___ Texte de la page
Presse quotidienne d’information : chronique d’une mort annoncée ?

le jour de l'auditionJ'avais eu l'honneur d'être auditionné au Sénat par la Commission des affaires culturelles qui avait créé un groupe de travail sur la crise de la presse. Ce groupe de travail était présidé par Louis de Broissia, Sénateur UMP de la Côte-d'Or et membre de la commission culturelle du Sénat.

rapport broissiaLe rapport vient de sortir, je suis allé à la conférence de presse ce matin.

Voici la notice:

La presse quotidienne d'information politique et générale traverse une période difficile marquée par la désaffection de son lectorat, la baisse continue de ses recettes publicitaires et le maintien de coûts de production élevés. Créé par la commission des affaires culturelles du Sénat le 23 janvier 2007, le groupe de travail sur la crise de la presse a ouvert ses portes à tous les acteurs du secteur afin d'identifier les causes de ce déclin et de faire des propositions concrètes susceptibles d'inverser cette tendance. Au terme de ses travaux, il propose cinq pistes de réflexion tendant à favoriser la reconquête du lectorat, à faciliter la prise en main du produit presse par les jeunes générations, à accélérer l'entrée des entreprises de presse dans l'univers numérique et à conforter le statut des journalistes. Ces pistes prennent des formes variées adaptées à la diversité des enjeux : décisions internes aux entreprises de presse, modifications législatives et évaluation des politiques d'aides publiques. Leur mise en oeuvre rapide permettrait de sortir d'une situation regrettable tant pour le pluralisme de l'information que pour le bon fonctionnement de notre démocratie.

Pendant la conférence de presse, Louis de Broissia a lu en commentant un peu la synthèse (disponible ici) du rapport et à répondu aux questions de l'assistance, finalement assez remontée: le rapport laisse en effet un peu sur sa faim. Il constate, mais ouvre assez peu de perspectives originales. L'internet y est trop peu présent, on y parle de blogs mais peu des sites de presse, aucun mot sur le prix trop bas de la publicité en ligne, rien de tout cela. Un rapport cantonné à la presse papier mais qui ne vas pas chercher assez loin selon moi.
______
> _Consignes_
• 1. Répondez à ces questions d'après le texte sur la crise de la presse :
(a) Qui présidait le groupe de travail sur la crise de la presse ?
(b) À quelle date la commission des affaires culturelles du Sénat a-t-elle créé ce groupe ?
(c) Combien de pistes de réflexion le groupe propose-t-il au terme de ses travaux ?
• 2. Traduisez en anglais cette phrase du texte sur la crise de la presse : « Ces pistes prennent des formes variées adaptées à la diversité des enjeux : décisions internes aux entreprises de presse, modifications législatives et évaluation des politiques d'aides publiques. »
• 3. Poursuivez le texte sur la crise de la presse à la suite de sa dernière phrase.
___ Données fournies
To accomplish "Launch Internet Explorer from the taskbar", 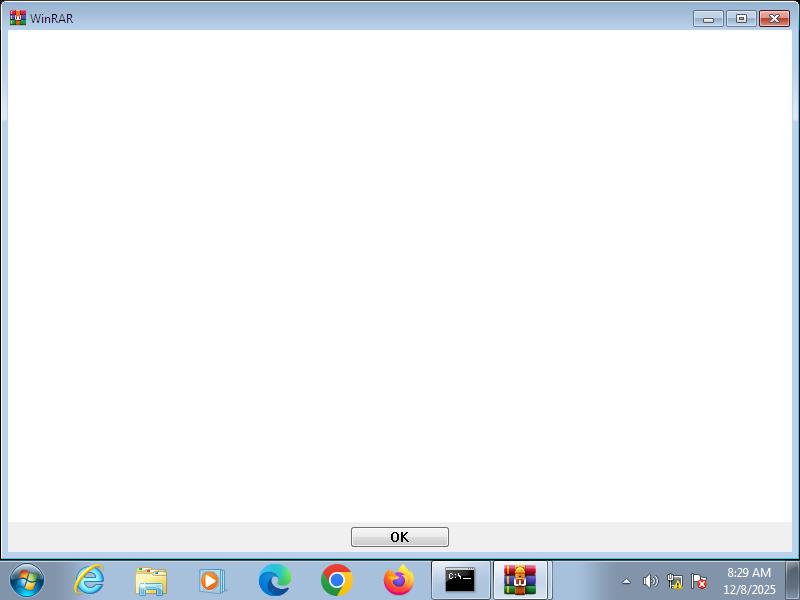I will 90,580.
______
___ Données fournies
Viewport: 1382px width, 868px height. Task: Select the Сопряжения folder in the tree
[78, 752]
______
___ Données fournies
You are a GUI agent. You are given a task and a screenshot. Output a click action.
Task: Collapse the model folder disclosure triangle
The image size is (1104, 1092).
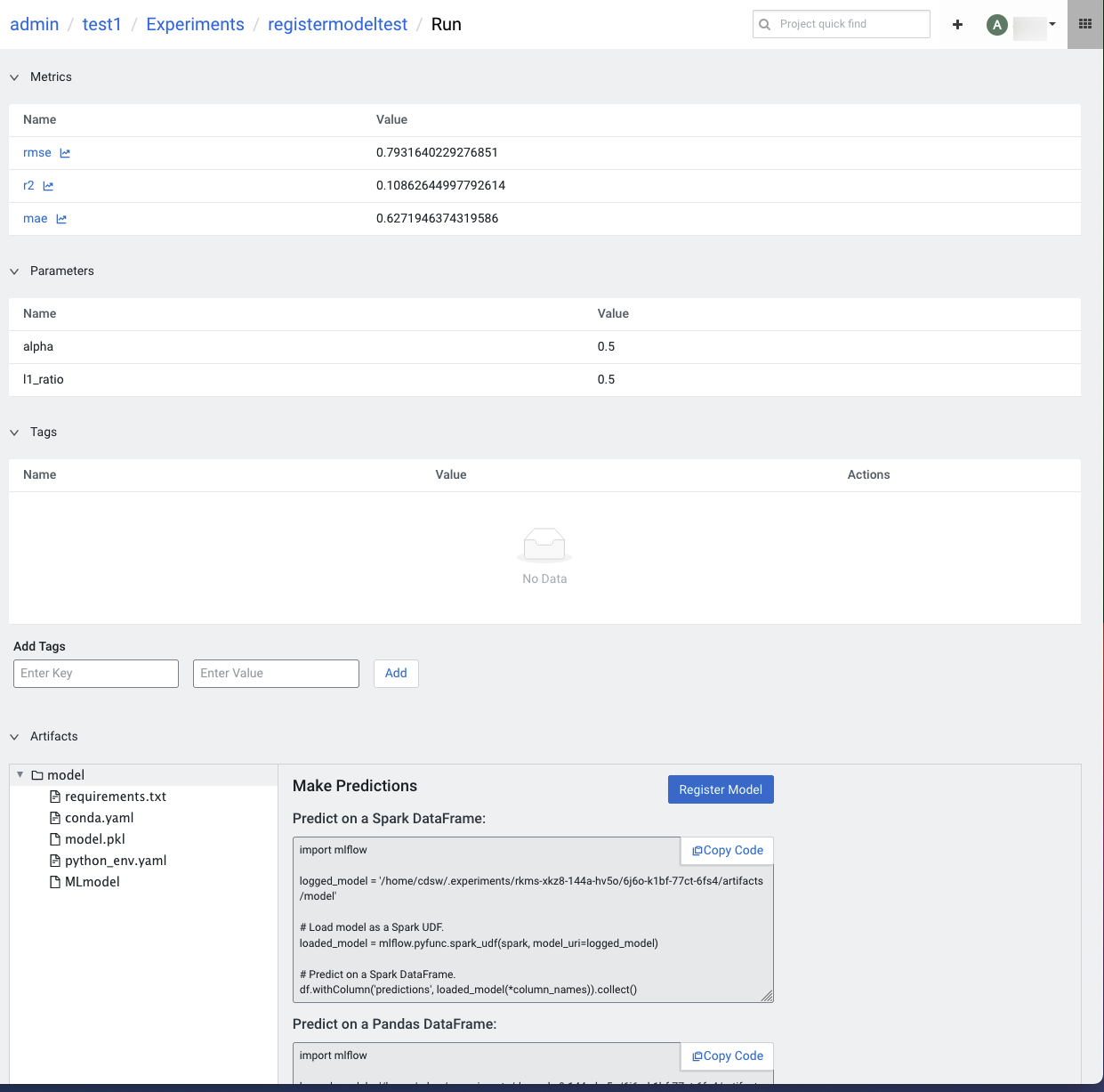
______
> _Réponses par tâche_
• 1.
(a) Louis de Broissia, sénateur UMP de la Côte-d'Or et membre de la commission culturelle du Sénat.
(b) Le 23 janvier 2007.
(c) Cinq.

• 2. These avenues take various forms suited to the diversity of the issues at stake: internal decisions by press companies, legislative changes, and evaluation of public aid policies.

• 3.
Le rapport est disponible dans son intégralité.

Qu'en avez-vous pensé?

View Comments (7)
  • Cher Gilles Bruno
    C’est peu dire comme vous le faites remarquer que le rapport laisse sur sa faim: il aurait pu sortir, il y a cinq ans ou dans dix ans, si la pqn existe encore, et il proposerait les mêmes solutions.
    En fait, les mesures qui permettraient de sauver la presse française existent mais personne ne veut les prendre: les éditeurs pour fermer le marché à la concurrrence, le pouvoir politique pour maintenir le secteur sous tutelle.
    Si vous permettez d’ouvrir avec vous ce débat, on pourrait en dénombrer trois.
    1) l’obtention d’un plan social des imprimeries devrait être accordé en échange de la fin du bureau de placement et du monopole syndical. D’un coût de 40 millions d’euros, celui qui a été accepté le mois dernier par l’Etat prévoit de faire partir les ouvriers du Livre à 50 ans sans contrepartie.
    2)Le départ des quotidiens des NMPP. Une nouvelle coopérative qui recevra la subvention de 12 millions d’euros de l’Etat sera chargée de les distribuer.
    Lagardère qui ne sera plus victime d’un procès d’intention pourra se consacrer à la distribution des seuls magazines et recherchera la rentabilité.
    Aujourd’hui, le coût des invendus est tel (70% du prix facial au dessus de 21% des invendus) que Le Figaro ou Le Monde desservent 19 000 points de vente sur les 29 000 disponibles.
    3)Mettre fin à la fiscalité des aides qui bénéficient à l’AFP, la Poste et les imprimeries. Les journaux ne les voient pas. S’inspirer du modèle du cinéma et demander à tous les acteurs économiques dont le développement se fait au détriment de la presse – audiovisuel, grande distribution, fournisseurs d’accès, moteurs de recherche- de participer à sa survie.
    Avec des coûts d’impression comme de distribution allégés, des ressources complémentaires, la presse pourra enfin améliorer son contenu tout en revalorisant la profession de journaliste.
    Pardonnez-moi cette intervention un peu longue, mais il y a quelque chose de rageant à voir le même constat dressé et les mêmes tabous survivre.
    Bien amicalement
    Emmanuel Schwartzenberg

  • Bonjour,

    Dommage Bruno que vous n’ayez pas fait une brillante synthèse en quelques points de ce rapport. Ca nous aurait permis de le commenter sans avoir à le lire.

    En ce qui concerne le net et l’info, il faudrait faciliter le moyen de faire payer les gens sur le net. Une taxe globale sur les FAI me semble complexe. Juste rendre le paiement plus fluide. Schneiderman arrive bien à accumuler 20 000 abonnés avec son émission. Après tout, le payant a peut-être de l’avenir sur Internet. Une petite idée en passant pour nos amis de la presse écrite d’info : arrêtez de mettre vos journaux en ligne gratuitement sur le net, peut être que les gens continuerons à vous acheter, ou serait même prêt à payer un abonnement sur le net. Non ? Le Monde aujourd’hui, je le lis sur le net.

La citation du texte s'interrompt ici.